Every neighborhood has one.
He’s the old, eighty-something guy you see running every day. He’s always out at the same time. He’s frequently shirtless.
Chances are, this guy didn’t start running last year. Or a decade ago. Or even forty years back.
Chances are, he started running in college. Or high school. And he hasn’t stopped in the half century since.
According to one law of physics, an object at rest stays at rest, while an object in motion stays in motion.
According to another, it takes more energy to set an object in motion, than it does to maintain its motion.
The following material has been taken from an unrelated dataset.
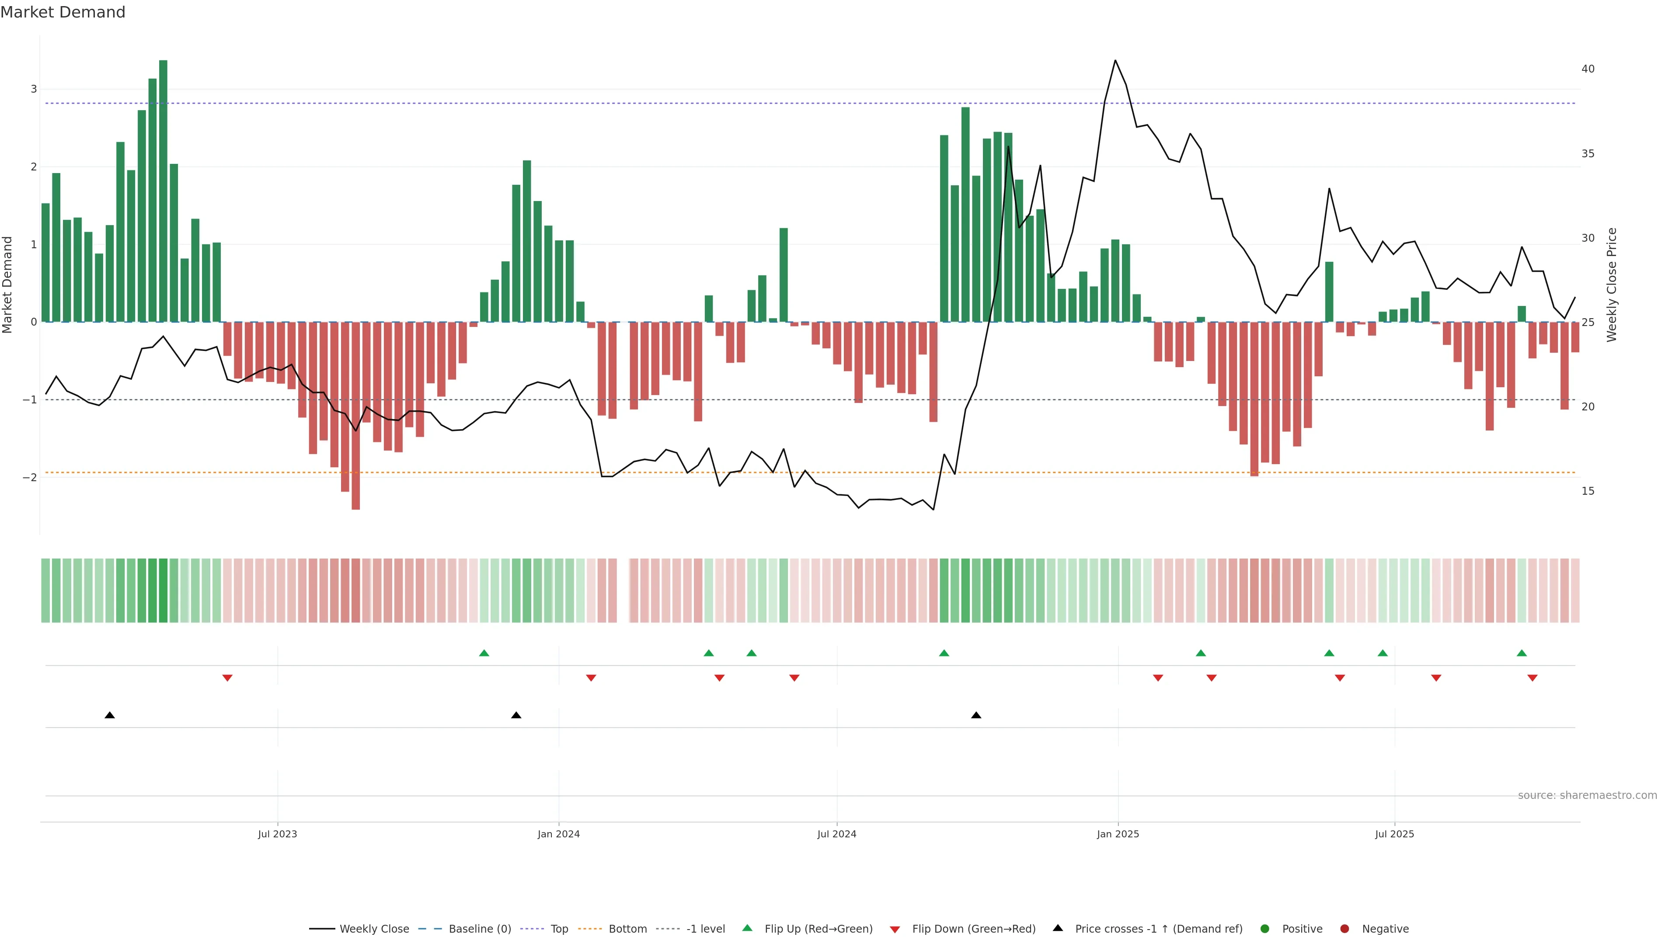
Task: Click the Market Demand chart title
Action: (x=63, y=12)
There’s a corollary in the laws of personal development that’s just as universal and ironclad:
It’s a lot more difficult to get going, than it is to keep going.
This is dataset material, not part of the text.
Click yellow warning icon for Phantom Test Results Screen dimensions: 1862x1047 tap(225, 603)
Starting a new behavior, staying with it long enough that it becomes habitual, is hard. But once you do, once it becomes a normal, natural part of your life, it becomes easy. You can’t imagine not doing it.
It takes a lot of force, a lot of fuel, for the rocket ship of personal change to escape the gravity of things-as-they-are-now. But once it does, it remains indefinitely in orbit. A perpetual motion machine.
There are implications to this law of life:
If you’re young, take advantage of the surplus of enthusiasm inherent to that stage, and initiate the kind of habits your elderly self will thank you for.
If you’re older, when a surge of “I-want-to-turn-over-a-new-leaf!” energy arises — which happens less and less as you age, but still happens — ride that wave for all it’s worth. You never know when it’s the last burst of brightness in a collapsing star.
Wherever you are, begin. Start today.
Then, when you’re pushing eighty, you’ll be the guy who’s still at it. With any luck, shirtless.